**EXERCISE BRIEF**
Exact copies of the lines from the one holding "Where should I" through the last line of the entries below are to be printed, with pictures omitted.

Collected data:
========================

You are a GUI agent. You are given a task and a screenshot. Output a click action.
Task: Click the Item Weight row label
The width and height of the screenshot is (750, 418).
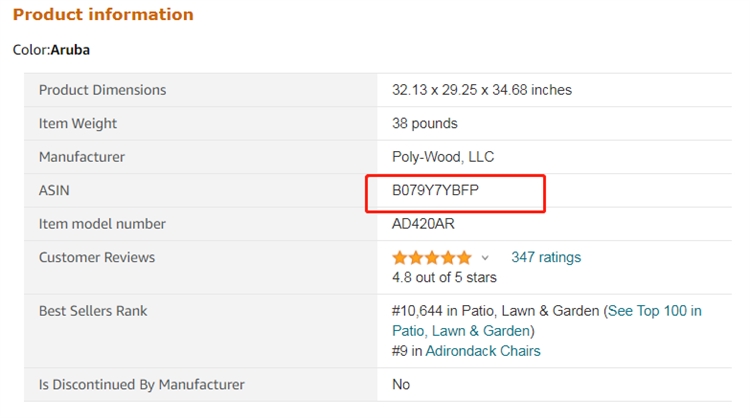(78, 124)
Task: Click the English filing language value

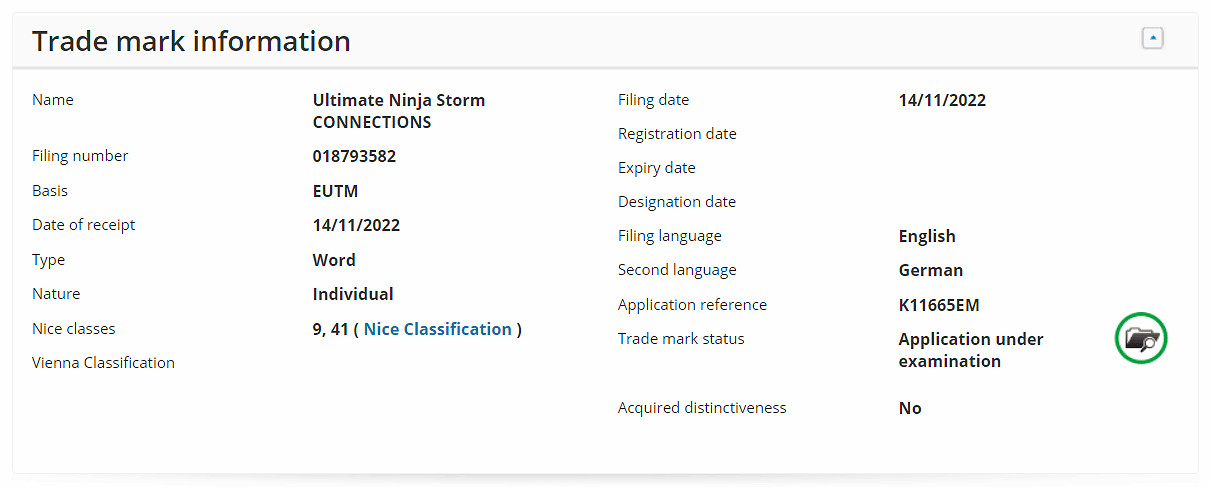Action: (x=927, y=236)
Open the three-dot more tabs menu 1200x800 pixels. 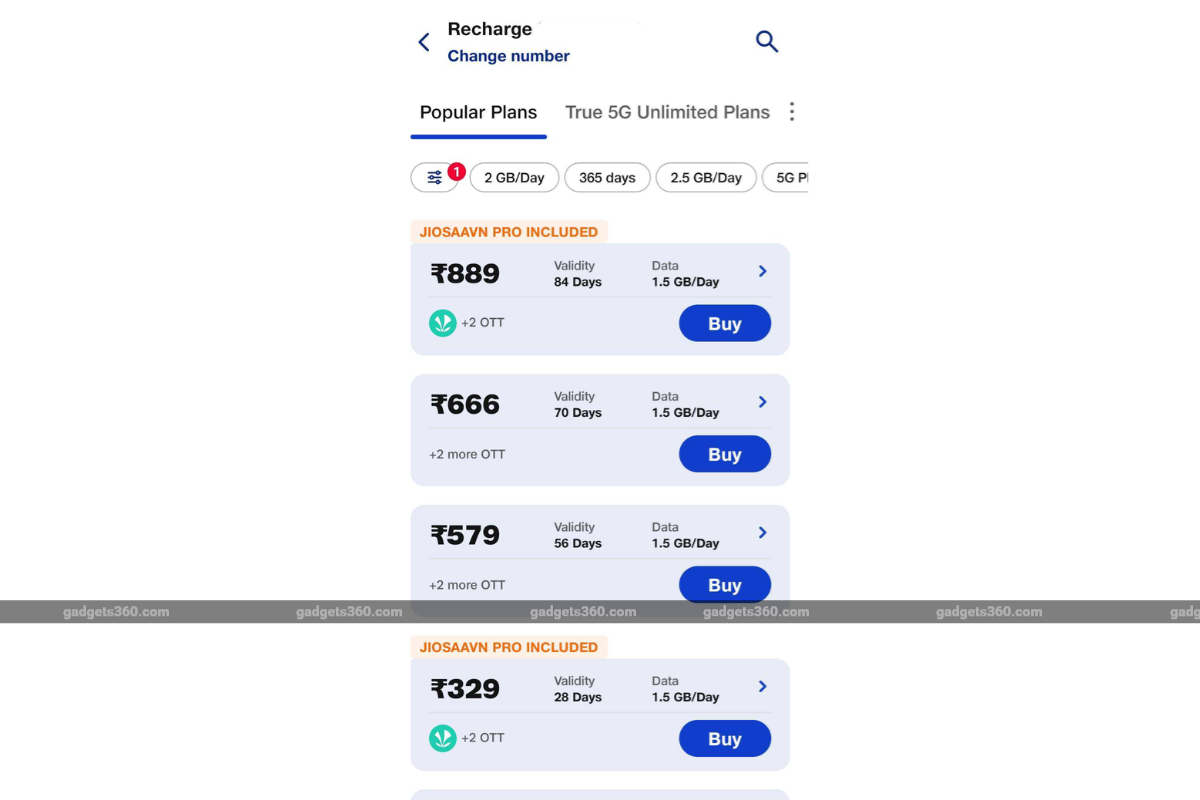click(792, 112)
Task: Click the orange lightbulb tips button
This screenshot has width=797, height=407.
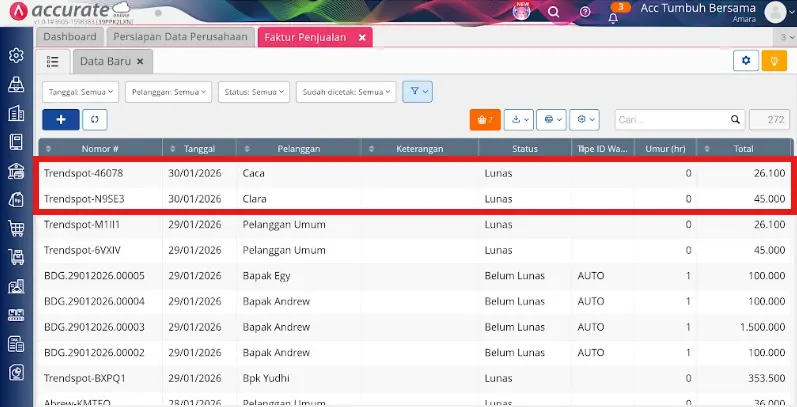Action: (x=773, y=61)
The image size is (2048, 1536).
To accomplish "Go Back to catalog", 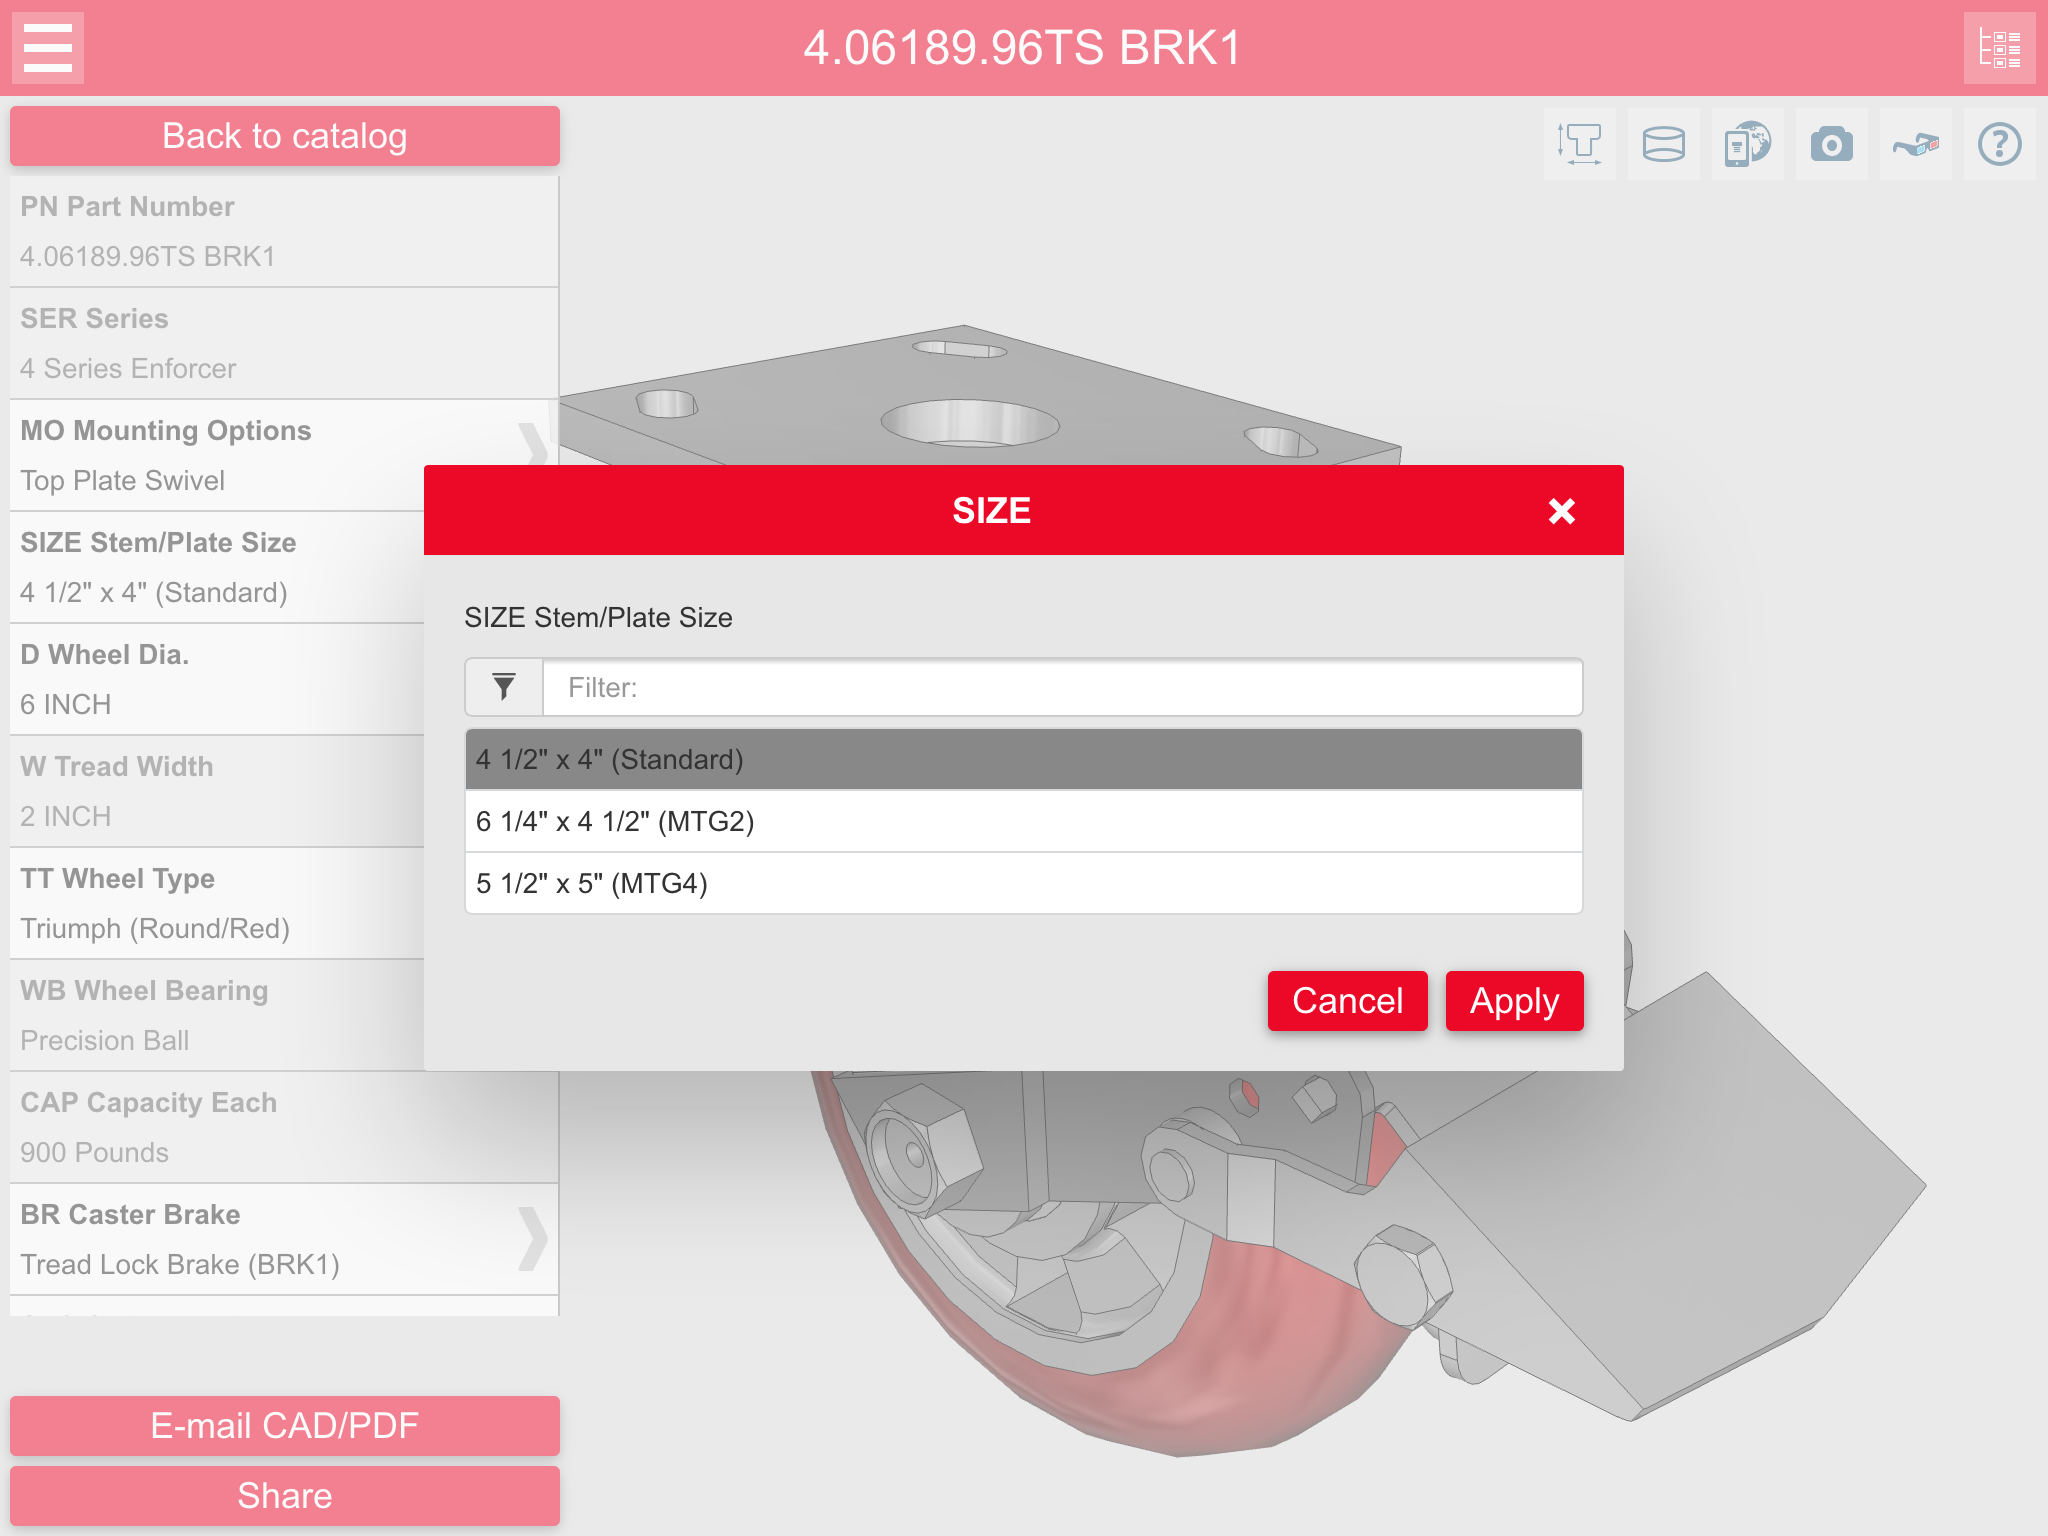I will pos(285,136).
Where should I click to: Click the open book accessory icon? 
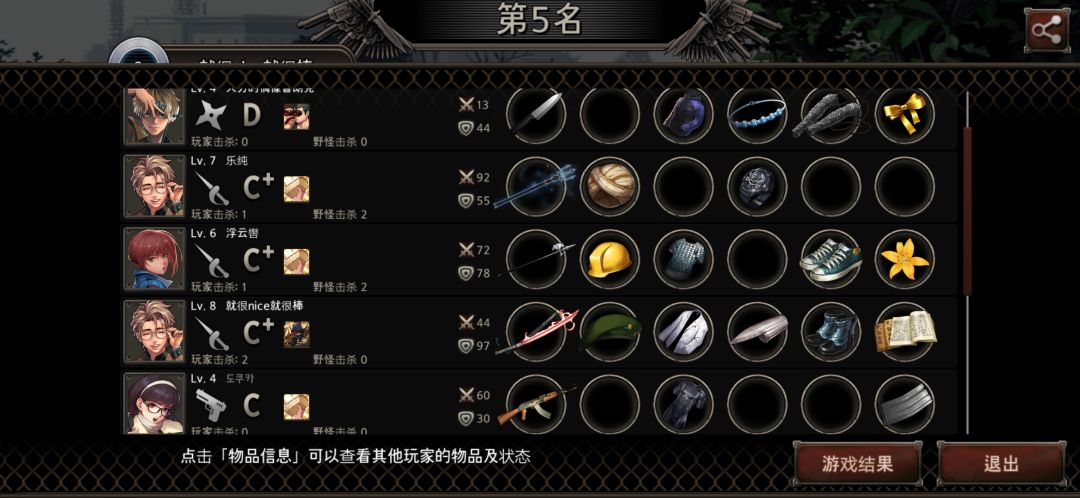904,331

========================

**OUTPUT FOR THIS TASK**
Where should I click to: Click the open book accessory icon? 
904,331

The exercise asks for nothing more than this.